Drawing of the fully exposed transfemoral approach to the right hip. The fragment of the extended trochanteric osteotomy is reclined anteriorly, behind the Hohmann retractors. The proximal component of the broken, distally well-integrated, uncemented stem already has been removed. A tapered, fluted, uncemented stem is exemplified. The angulated pointed stem extractor is in place in the recess made in the stem with a carbide drill bit. The distal part of the stem might have to be loosened by longitudinal drilling along the stem, before it can be struck out

A cerclage should be in place around the intact diaphysis just distally to the osteotomy, to avoid fractures during extraction as well as during impaction of the new stem [15]. A recess was drilled into the proximal side of the stem, using a 6.5-mm carbide drill (HSS, DePuy Synthes, Zuchwil, Switzerland). This allowed anchoring an angulated pointed stem extractor (Ref. 75.85.75, Zimmer Biomet, Winterthur, Switzerland) to strike out the component (Fig. 2). In case of a long, solidly integrated segment, partial loosening of the stem might first have to be achieved by longitudinal drilling along the implant, using long flexible 2.5-mm drill bits (Ref. 315.920, DePuy Synthes).

Discussion

Fatigue failure of the femoral stem is a known issue in hip arthroplasty [1,2,3,4]. Modularity is known to be associated with a major increase in the incidence of this problem [5]. Modularity however is one of the key elements of successful stem revision as it allows separating anchoring the stem from reconstruction of leg length and torsion [7]. Patient-related outcomes consequently are better with modular stems than with monobloc stems [6,7,8]. Increasing use of modular revision stems will invariably lead to increasing numbers of broken stems [5, 6, 9,10,11]. Another issue may be fracture of stems due to fatigue failure following electrosurgery-induced damage at the level of the neck, either at primary implantation or following stem-retaining revision [12, 13]. Every surgeon involved in rTHA should be aware of the problem and familiar with appropriate extraction and reconstruction techniques [14].

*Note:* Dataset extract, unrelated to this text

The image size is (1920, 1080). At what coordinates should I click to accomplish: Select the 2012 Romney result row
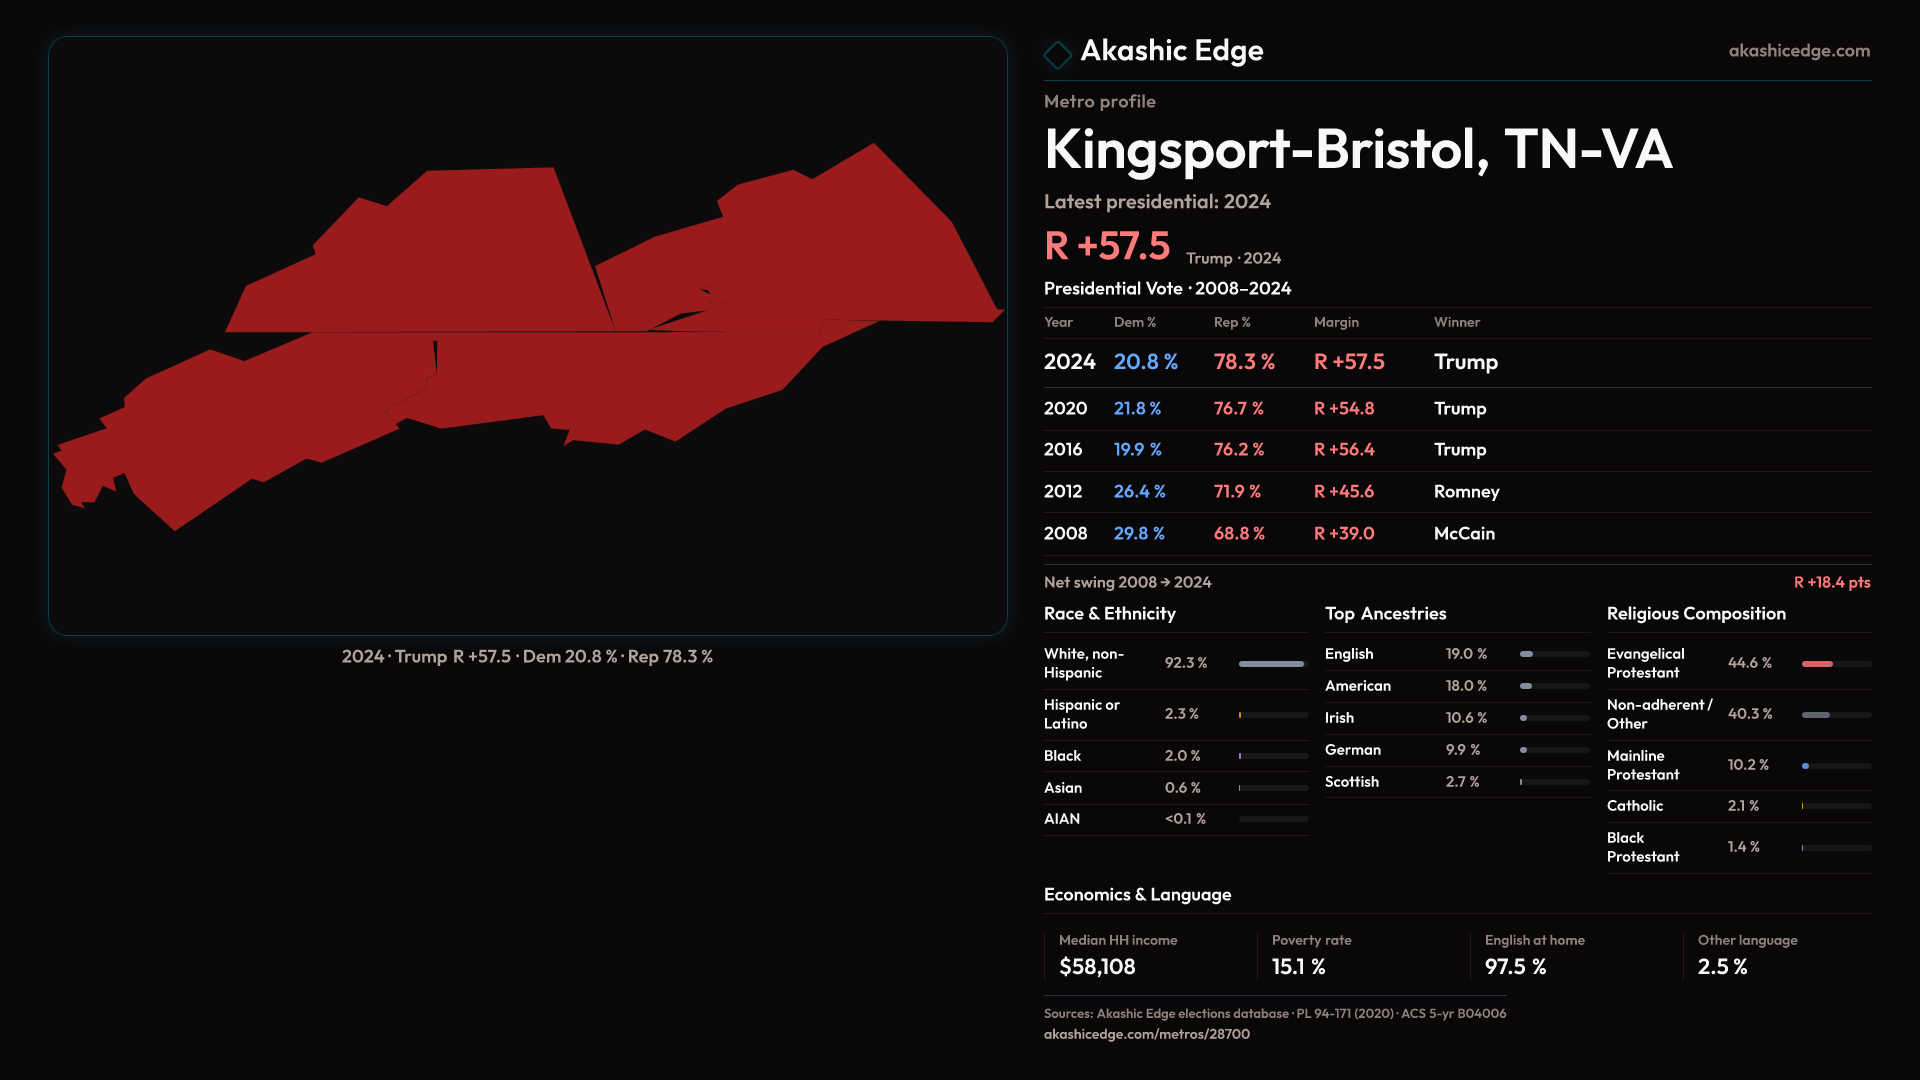tap(1456, 492)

Many surgeons involved in rTHA know the proposed technique. However, to the best of our knowledge, it had not been described appropriately so far. The authors do not pretend to any first application. The technique described does not require special or custom-made instruments. It also does not require extending the approach to the distal femur, nor cortical fenestration of the distal femur, nor a supplementary transgenicular approach [14, 17,18,19,20]. To drill a recess into the side of the stem remnant, we recommend using a large diameter carbide drill bit. Initiation with a smaller diameter drill bit might be necessary, particularly with stems not made of titanium alloy. Carbide has a hardness of 9–9.5 on the Mohs scale and is therefore much harder than the titanium alloys used for uncemented stems, which are around 6 on the Mohs scale. The harder stainless steel alloys of some stems, being around 8 on the Mohs scale, would still be softer than carbide and thus accessible to the same technique.

Longitudinal drilling might be useful to loosen partially and to ease striking out well-integrated components. For this, we recommend using long 2.5-mm drill bits as these are slightly flexible, reducing the risk of breakage. Fluted stems are particularly well suited for this, as the flutes guide the drill bit. Threaded k-wires may be used too, but are not recommended as they cause strain, which might lead to fractures or heat-induced necrosis of the bone. Chisels might also cause fractures, due to the thickness of the blade, and perforations might be more difficult to handle than those from a relatively small drill bit. Drilling had to be performed in two of the five tapered, fluted stems.

No fracture was caused during the extraction procedure in all 6 cases. Reconstruction was performed successfully in all cases using an uncemented, tapered, fluted, modular revision stem.